__EXERCISE__. No pictures go in the copy; retype exactly the lines from the one with "Expand the Videos search type dropdown" through the last line of the records.

-------

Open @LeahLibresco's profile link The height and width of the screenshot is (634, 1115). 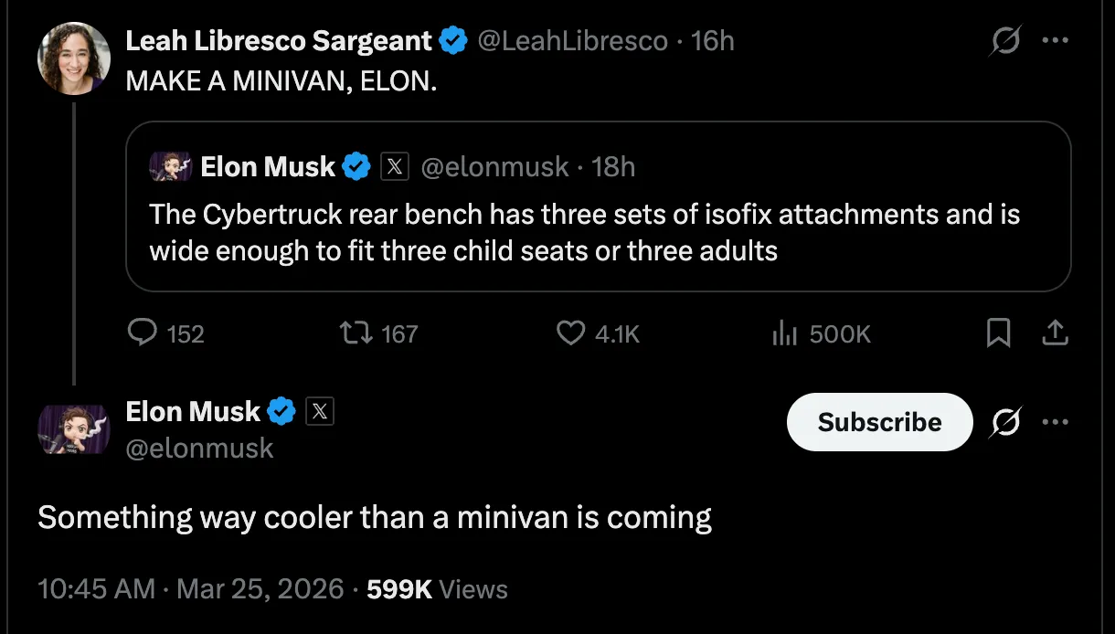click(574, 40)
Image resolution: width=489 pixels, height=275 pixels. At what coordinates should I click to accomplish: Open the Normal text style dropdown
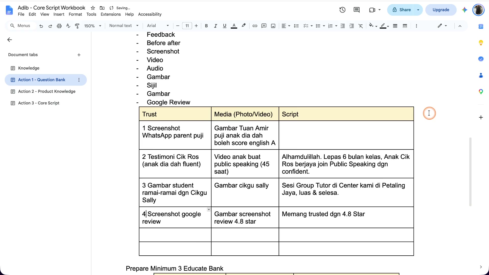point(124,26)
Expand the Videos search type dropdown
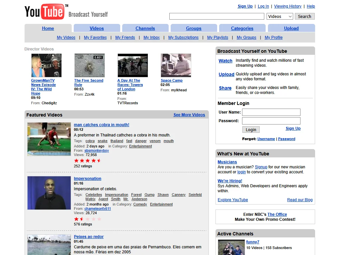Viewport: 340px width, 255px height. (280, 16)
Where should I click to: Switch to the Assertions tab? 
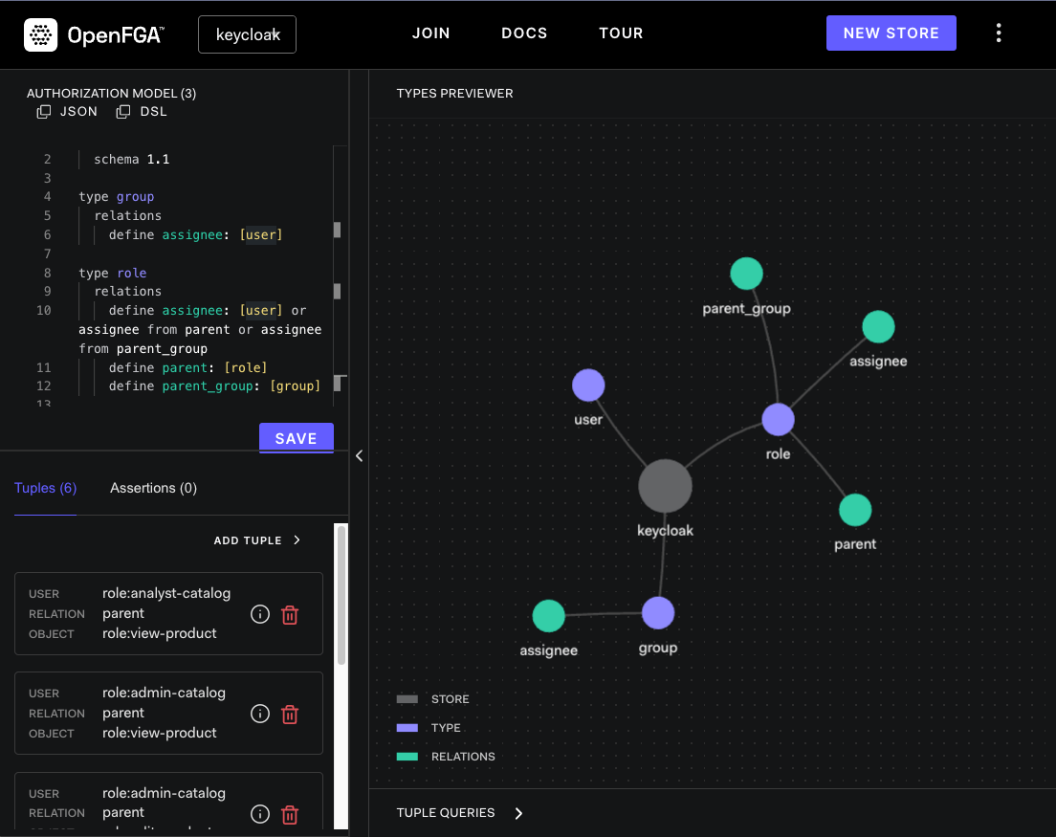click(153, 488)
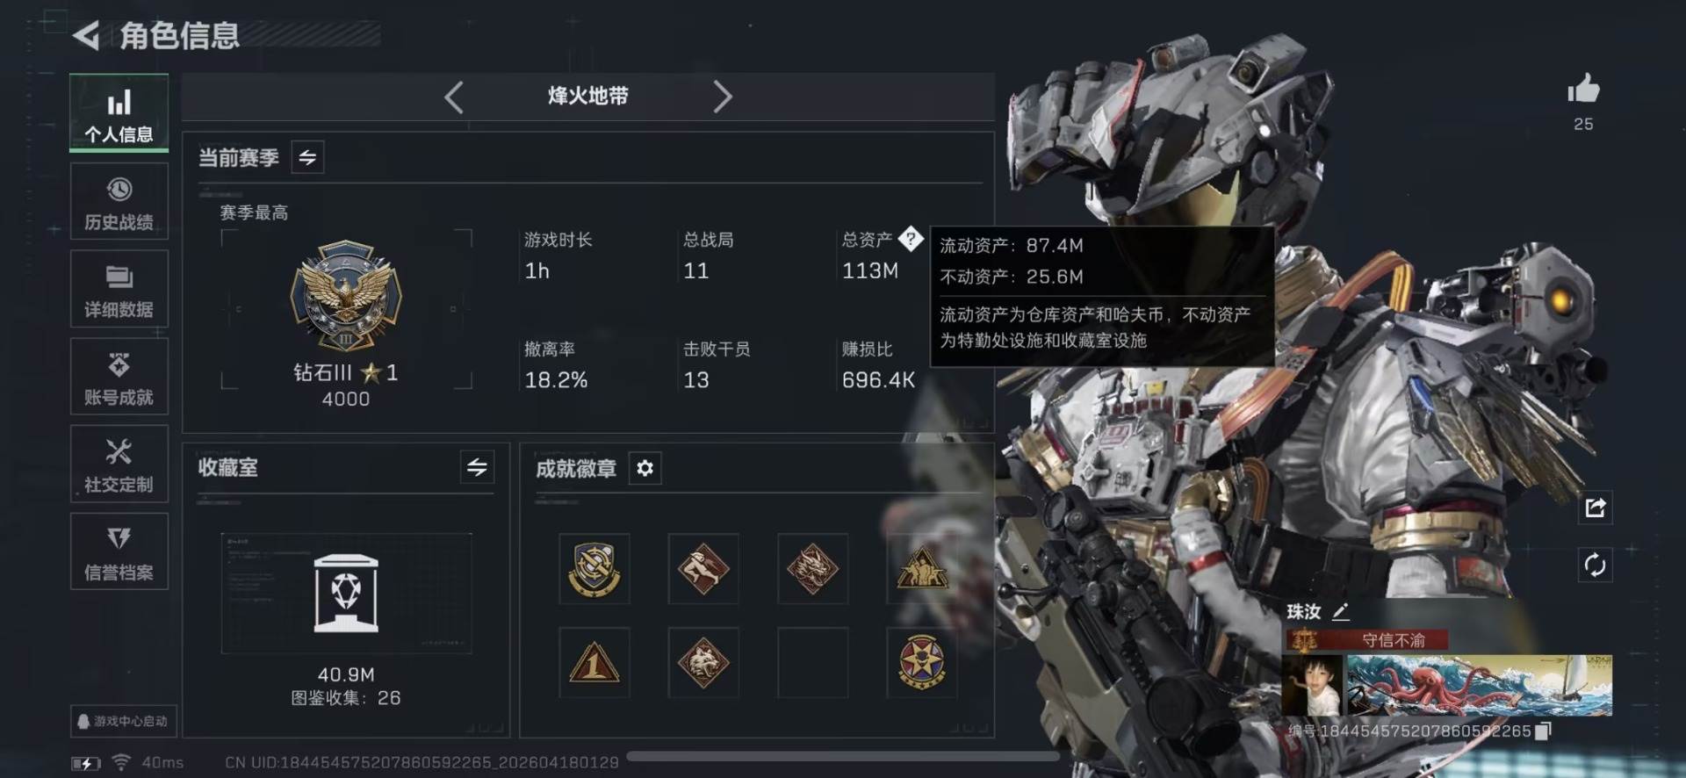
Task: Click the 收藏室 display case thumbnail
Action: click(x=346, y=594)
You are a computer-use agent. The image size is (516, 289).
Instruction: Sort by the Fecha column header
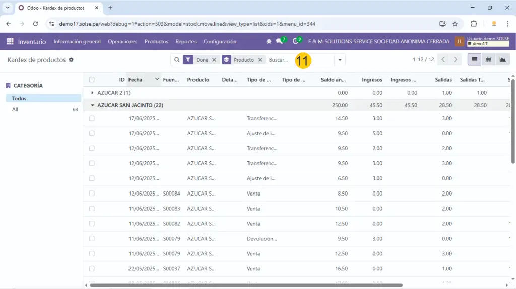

-------

__EXERCISE SOLUTION__.
Expand the Videos search type dropdown
Viewport: 340px width, 255px height. (280, 16)
Where should I click to: Switch to the Assertions tab? 
click(153, 488)
Task: Click the 收藏室 display case thumbnail
Action: click(x=346, y=594)
You are a computer-use agent. The image size is (516, 289).
Instruction: Sort by the Fecha column header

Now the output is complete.